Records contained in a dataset

++++++

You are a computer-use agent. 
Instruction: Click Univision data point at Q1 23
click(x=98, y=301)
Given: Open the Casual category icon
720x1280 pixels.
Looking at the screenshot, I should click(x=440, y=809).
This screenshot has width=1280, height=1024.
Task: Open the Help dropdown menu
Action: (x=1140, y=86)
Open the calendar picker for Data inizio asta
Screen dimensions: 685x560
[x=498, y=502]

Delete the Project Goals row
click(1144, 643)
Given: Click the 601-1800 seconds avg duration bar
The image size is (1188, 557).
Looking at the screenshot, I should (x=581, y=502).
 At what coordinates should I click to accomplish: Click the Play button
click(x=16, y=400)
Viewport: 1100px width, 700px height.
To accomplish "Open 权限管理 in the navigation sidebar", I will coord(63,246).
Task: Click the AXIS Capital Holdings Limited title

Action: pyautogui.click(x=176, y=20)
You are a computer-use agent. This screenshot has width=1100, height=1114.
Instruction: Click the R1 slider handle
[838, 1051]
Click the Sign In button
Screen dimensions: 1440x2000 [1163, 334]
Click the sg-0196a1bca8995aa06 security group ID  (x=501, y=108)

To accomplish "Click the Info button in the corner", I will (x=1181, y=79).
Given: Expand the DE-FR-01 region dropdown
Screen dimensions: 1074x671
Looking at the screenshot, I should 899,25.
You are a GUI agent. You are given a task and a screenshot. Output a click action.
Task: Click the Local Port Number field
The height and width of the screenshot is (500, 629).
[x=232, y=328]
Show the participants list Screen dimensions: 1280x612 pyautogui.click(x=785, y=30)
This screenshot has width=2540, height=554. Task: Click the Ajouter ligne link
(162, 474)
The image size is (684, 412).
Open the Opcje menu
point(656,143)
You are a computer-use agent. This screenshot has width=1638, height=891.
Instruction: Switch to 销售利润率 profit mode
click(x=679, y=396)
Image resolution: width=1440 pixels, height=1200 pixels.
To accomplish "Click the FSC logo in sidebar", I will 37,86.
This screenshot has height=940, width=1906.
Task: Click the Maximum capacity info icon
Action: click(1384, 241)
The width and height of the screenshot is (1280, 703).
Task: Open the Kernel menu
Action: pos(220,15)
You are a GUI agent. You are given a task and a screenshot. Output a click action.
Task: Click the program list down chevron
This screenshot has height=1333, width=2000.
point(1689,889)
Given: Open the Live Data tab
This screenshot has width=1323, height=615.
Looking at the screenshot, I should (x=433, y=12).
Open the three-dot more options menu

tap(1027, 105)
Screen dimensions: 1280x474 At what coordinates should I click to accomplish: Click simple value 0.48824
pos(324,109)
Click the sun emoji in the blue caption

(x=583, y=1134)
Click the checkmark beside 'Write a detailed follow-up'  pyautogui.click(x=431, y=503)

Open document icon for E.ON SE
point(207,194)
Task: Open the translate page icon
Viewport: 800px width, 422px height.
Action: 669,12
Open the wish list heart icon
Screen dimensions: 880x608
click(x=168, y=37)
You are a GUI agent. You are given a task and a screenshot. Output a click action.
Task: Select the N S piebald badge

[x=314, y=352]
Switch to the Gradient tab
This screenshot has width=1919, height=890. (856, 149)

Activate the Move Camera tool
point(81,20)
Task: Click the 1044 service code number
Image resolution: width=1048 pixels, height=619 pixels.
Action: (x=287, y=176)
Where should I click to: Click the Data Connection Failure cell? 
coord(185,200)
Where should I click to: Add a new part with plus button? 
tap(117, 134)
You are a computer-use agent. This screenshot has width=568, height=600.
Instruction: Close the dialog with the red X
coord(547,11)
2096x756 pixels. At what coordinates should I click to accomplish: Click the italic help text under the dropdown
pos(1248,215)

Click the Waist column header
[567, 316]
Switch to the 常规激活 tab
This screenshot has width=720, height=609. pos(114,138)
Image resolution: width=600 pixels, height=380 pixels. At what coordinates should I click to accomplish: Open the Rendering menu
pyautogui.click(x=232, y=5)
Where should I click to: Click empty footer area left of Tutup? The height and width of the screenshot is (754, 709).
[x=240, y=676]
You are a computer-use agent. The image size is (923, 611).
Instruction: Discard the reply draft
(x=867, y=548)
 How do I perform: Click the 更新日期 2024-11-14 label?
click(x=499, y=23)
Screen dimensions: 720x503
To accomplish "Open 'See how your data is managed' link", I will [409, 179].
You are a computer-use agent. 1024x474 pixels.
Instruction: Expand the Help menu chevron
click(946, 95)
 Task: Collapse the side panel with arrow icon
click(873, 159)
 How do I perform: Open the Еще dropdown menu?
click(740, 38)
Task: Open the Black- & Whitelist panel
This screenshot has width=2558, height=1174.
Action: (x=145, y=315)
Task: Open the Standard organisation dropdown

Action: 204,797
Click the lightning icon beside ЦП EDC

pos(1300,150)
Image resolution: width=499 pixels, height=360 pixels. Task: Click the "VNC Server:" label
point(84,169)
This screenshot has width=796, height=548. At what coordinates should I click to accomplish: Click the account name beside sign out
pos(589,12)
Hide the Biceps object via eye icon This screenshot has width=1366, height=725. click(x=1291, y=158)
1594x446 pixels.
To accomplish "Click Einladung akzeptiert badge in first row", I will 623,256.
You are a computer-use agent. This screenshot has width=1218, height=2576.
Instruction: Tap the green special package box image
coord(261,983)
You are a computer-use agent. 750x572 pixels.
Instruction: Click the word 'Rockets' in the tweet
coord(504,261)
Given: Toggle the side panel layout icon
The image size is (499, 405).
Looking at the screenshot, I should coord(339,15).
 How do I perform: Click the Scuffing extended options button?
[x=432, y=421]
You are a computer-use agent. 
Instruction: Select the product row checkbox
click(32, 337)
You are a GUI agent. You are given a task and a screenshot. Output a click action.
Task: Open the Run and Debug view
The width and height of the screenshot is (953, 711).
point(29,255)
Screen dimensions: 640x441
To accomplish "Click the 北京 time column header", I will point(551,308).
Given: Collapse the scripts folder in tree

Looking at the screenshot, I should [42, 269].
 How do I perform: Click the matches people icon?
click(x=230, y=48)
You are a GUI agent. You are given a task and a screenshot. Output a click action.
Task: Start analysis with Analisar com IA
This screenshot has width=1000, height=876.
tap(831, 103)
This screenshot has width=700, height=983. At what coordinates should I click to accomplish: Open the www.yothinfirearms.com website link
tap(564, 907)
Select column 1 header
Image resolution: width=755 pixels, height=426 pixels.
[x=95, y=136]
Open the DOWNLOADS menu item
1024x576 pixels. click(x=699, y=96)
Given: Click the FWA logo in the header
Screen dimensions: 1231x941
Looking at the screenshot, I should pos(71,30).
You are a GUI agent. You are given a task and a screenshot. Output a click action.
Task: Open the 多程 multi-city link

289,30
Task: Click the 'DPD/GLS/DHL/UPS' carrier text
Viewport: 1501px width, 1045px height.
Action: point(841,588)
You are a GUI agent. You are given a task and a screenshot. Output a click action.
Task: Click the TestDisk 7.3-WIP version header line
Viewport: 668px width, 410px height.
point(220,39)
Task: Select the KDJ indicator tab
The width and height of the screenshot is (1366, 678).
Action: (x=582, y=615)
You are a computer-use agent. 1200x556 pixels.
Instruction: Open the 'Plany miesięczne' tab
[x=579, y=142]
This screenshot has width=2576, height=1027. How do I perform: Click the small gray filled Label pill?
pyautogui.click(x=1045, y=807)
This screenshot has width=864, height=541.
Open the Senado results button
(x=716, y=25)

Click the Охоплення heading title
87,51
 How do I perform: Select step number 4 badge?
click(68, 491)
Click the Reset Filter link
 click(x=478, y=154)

++++++

__Task prompt__. Could you reproduce every entry above exactly as written?

__Result of this task__.
You are a computer-use agent. 
Instruction: Click Univision data point at Q1 23
click(x=98, y=301)
Given: Open the Casual category icon
720x1280 pixels.
Looking at the screenshot, I should click(x=440, y=809).
This screenshot has width=1280, height=1024.
Task: Open the Help dropdown menu
Action: (x=1140, y=86)
Open the calendar picker for Data inizio asta
Screen dimensions: 685x560
[x=498, y=502]

Delete the Project Goals row
click(1144, 643)
Given: Click the 601-1800 seconds avg duration bar
The image size is (1188, 557).
Looking at the screenshot, I should (x=581, y=502).
 At what coordinates should I click to accomplish: Click the Play button
click(x=16, y=400)
Viewport: 1100px width, 700px height.
To accomplish "Open 权限管理 in the navigation sidebar", I will coord(63,246).
Task: Click the AXIS Capital Holdings Limited title

Action: pyautogui.click(x=176, y=20)
You are a computer-use agent. This screenshot has width=1100, height=1114.
Instruction: Click the R1 slider handle
[838, 1051]
Click the Sign In button
Screen dimensions: 1440x2000 [1163, 334]
Click the sg-0196a1bca8995aa06 security group ID  (x=501, y=108)

To accomplish "Click the Info button in the corner", I will (x=1181, y=79).
Given: Expand the DE-FR-01 region dropdown
Screen dimensions: 1074x671
Looking at the screenshot, I should 899,25.
You are a GUI agent. You are given a task and a screenshot. Output a click action.
Task: Click the Local Port Number field
The height and width of the screenshot is (500, 629).
[x=232, y=328]
Show the participants list Screen dimensions: 1280x612 pyautogui.click(x=785, y=30)
This screenshot has width=2540, height=554. Task: Click the Ajouter ligne link
(162, 474)
The image size is (684, 412).
Open the Opcje menu
point(656,143)
You are a computer-use agent. This screenshot has width=1638, height=891.
Instruction: Switch to 销售利润率 profit mode
click(x=679, y=396)
Image resolution: width=1440 pixels, height=1200 pixels.
To accomplish "Click the FSC logo in sidebar", I will 37,86.
This screenshot has height=940, width=1906.
Task: Click the Maximum capacity info icon
Action: click(1384, 241)
The width and height of the screenshot is (1280, 703).
Task: Open the Kernel menu
Action: pos(220,15)
You are a GUI agent. You are given a task and a screenshot. Output a click action.
Task: Click the program list down chevron
This screenshot has height=1333, width=2000.
point(1689,889)
Given: Open the Live Data tab
This screenshot has width=1323, height=615.
Looking at the screenshot, I should (x=433, y=12).
Open the three-dot more options menu

tap(1027, 105)
Screen dimensions: 1280x474 At what coordinates should I click to accomplish: Click simple value 0.48824
pos(324,109)
Click the sun emoji in the blue caption

(x=583, y=1134)
Click the checkmark beside 'Write a detailed follow-up'  pyautogui.click(x=431, y=503)

Open document icon for E.ON SE
point(207,194)
Task: Open the translate page icon
Viewport: 800px width, 422px height.
Action: 669,12
Open the wish list heart icon
Screen dimensions: 880x608
click(x=168, y=37)
You are a GUI agent. You are given a task and a screenshot. Output a click action.
Task: Select the N S piebald badge

[x=314, y=352]
Switch to the Gradient tab
This screenshot has width=1919, height=890. (856, 149)

Activate the Move Camera tool
point(81,20)
Task: Click the 1044 service code number
Image resolution: width=1048 pixels, height=619 pixels.
Action: (x=287, y=176)
Where should I click to: Click the Data Connection Failure cell? 
coord(185,200)
Where should I click to: Add a new part with plus button? 
tap(117, 134)
You are a computer-use agent. This screenshot has width=568, height=600.
Instruction: Close the dialog with the red X
coord(547,11)
2096x756 pixels. At what coordinates should I click to accomplish: Click the italic help text under the dropdown
pos(1248,215)

Click the Waist column header
[567, 316]
Switch to the 常规激活 tab
This screenshot has width=720, height=609. pos(114,138)
Image resolution: width=600 pixels, height=380 pixels. At what coordinates should I click to accomplish: Open the Rendering menu
pyautogui.click(x=232, y=5)
Where should I click to: Click empty footer area left of Tutup? The height and width of the screenshot is (754, 709).
[x=240, y=676]
You are a computer-use agent. The image size is (923, 611).
Instruction: Discard the reply draft
(x=867, y=548)
 How do I perform: Click the 更新日期 2024-11-14 label?
click(x=499, y=23)
Screen dimensions: 720x503
To accomplish "Open 'See how your data is managed' link", I will [409, 179].
You are a computer-use agent. 1024x474 pixels.
Instruction: Expand the Help menu chevron
click(946, 95)
 Task: Collapse the side panel with arrow icon
click(873, 159)
 How do I perform: Open the Еще dropdown menu?
click(740, 38)
Task: Open the Black- & Whitelist panel
This screenshot has width=2558, height=1174.
Action: (x=145, y=315)
Task: Open the Standard organisation dropdown

Action: 204,797
Click the lightning icon beside ЦП EDC

pos(1300,150)
Image resolution: width=499 pixels, height=360 pixels. Task: Click the "VNC Server:" label
point(84,169)
This screenshot has width=796, height=548. At what coordinates should I click to accomplish: Click the account name beside sign out
pos(589,12)
Hide the Biceps object via eye icon This screenshot has width=1366, height=725. click(x=1291, y=158)
1594x446 pixels.
To accomplish "Click Einladung akzeptiert badge in first row", I will 623,256.
You are a computer-use agent. This screenshot has width=1218, height=2576.
Instruction: Tap the green special package box image
coord(261,983)
You are a computer-use agent. 750x572 pixels.
Instruction: Click the word 'Rockets' in the tweet
coord(504,261)
Given: Toggle the side panel layout icon
The image size is (499, 405).
Looking at the screenshot, I should coord(339,15).
 How do I perform: Click the Scuffing extended options button?
[x=432, y=421]
You are a computer-use agent. 
Instruction: Select the product row checkbox
click(32, 337)
You are a GUI agent. You are given a task and a screenshot. Output a click action.
Task: Open the Run and Debug view
The width and height of the screenshot is (953, 711).
point(29,255)
Screen dimensions: 640x441
To accomplish "Click the 北京 time column header", I will point(551,308).
Given: Collapse the scripts folder in tree

Looking at the screenshot, I should [42, 269].
 How do I perform: Click the matches people icon?
click(x=230, y=48)
You are a GUI agent. You are given a task and a screenshot. Output a click action.
Task: Start analysis with Analisar com IA
This screenshot has width=1000, height=876.
tap(831, 103)
This screenshot has width=700, height=983. At what coordinates should I click to accomplish: Open the www.yothinfirearms.com website link
tap(564, 907)
Select column 1 header
Image resolution: width=755 pixels, height=426 pixels.
[x=95, y=136]
Open the DOWNLOADS menu item
1024x576 pixels. click(x=699, y=96)
Given: Click the FWA logo in the header
Screen dimensions: 1231x941
Looking at the screenshot, I should pos(71,30).
You are a GUI agent. You are given a task and a screenshot. Output a click action.
Task: Open the 多程 multi-city link

289,30
Task: Click the 'DPD/GLS/DHL/UPS' carrier text
Viewport: 1501px width, 1045px height.
Action: point(841,588)
You are a GUI agent. You are given a task and a screenshot. Output a click action.
Task: Click the TestDisk 7.3-WIP version header line
Viewport: 668px width, 410px height.
point(220,39)
Task: Select the KDJ indicator tab
The width and height of the screenshot is (1366, 678).
Action: (x=582, y=615)
You are a computer-use agent. 1200x556 pixels.
Instruction: Open the 'Plany miesięczne' tab
[x=579, y=142]
This screenshot has width=2576, height=1027. How do I perform: Click the small gray filled Label pill?
pyautogui.click(x=1045, y=807)
This screenshot has width=864, height=541.
Open the Senado results button
(x=716, y=25)

Click the Охоплення heading title
87,51
 How do I perform: Select step number 4 badge?
click(68, 491)
Click the Reset Filter link
 click(x=478, y=154)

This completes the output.